The rising sun had crowned the waterfall with morning rainbows, and the camp fire was dead. Suddenly there was a splash in the pond, and Imp scrambled out of the water with a fish in his mouth. He swarmed up Jindigar's pant leg, presenting the wriggling creature. Jindigar rose with the dripping piol under one arm, the whule in his other hand. "He says it's time for breakfast!"

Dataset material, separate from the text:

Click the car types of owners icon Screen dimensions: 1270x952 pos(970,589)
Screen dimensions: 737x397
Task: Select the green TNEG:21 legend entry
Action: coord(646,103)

"I'm starved!" she agreed, unsurprised and unfooled by his swift change of mood.

When they arrived back at the camp, they found everyone gathered around the main camp fire inside the ring of sleds. The moment he saw them, Shorwh leapt up from where he was helping Frey gut fish and ran to Krinata. "They let me cast three votes, one for me and one for each of my brothers. And I voted to do what Jindigar wants, and we won!"

Everyone looked to Jindigar. "In that case, we'll forage, gathering supplies, so you can all learn what's good to eat and what's dangerous. Day after tomorrow—"

At that moment the sky lit with a flash that eclipsed the rising sun, and Jindigar yelled, "Down! Take cover!"

The piols screamed, and everyone dived under the cliff. Long moments later, the thunderous roar reached them. Pebbles rattled loose and showered down on them, but their cliff held while something ominous blotted out the sunshine.

When it was over, Jindigar stood and dusted himself off. "Ephemeral Truth has been destroyed—"

FIVE

Hive Massacre

Two days they foraged and learned the idiosyncrasies of the ecology while casting anxious glances at the sky. But it was time well invested, for during the next seven days of hard marching to the end of the river canyon, they barely disturbed the ecology as they passed. Once, Jindigar remarked wistfully that an Oliat might have convinced the local hives to eradicate all trace of their passage.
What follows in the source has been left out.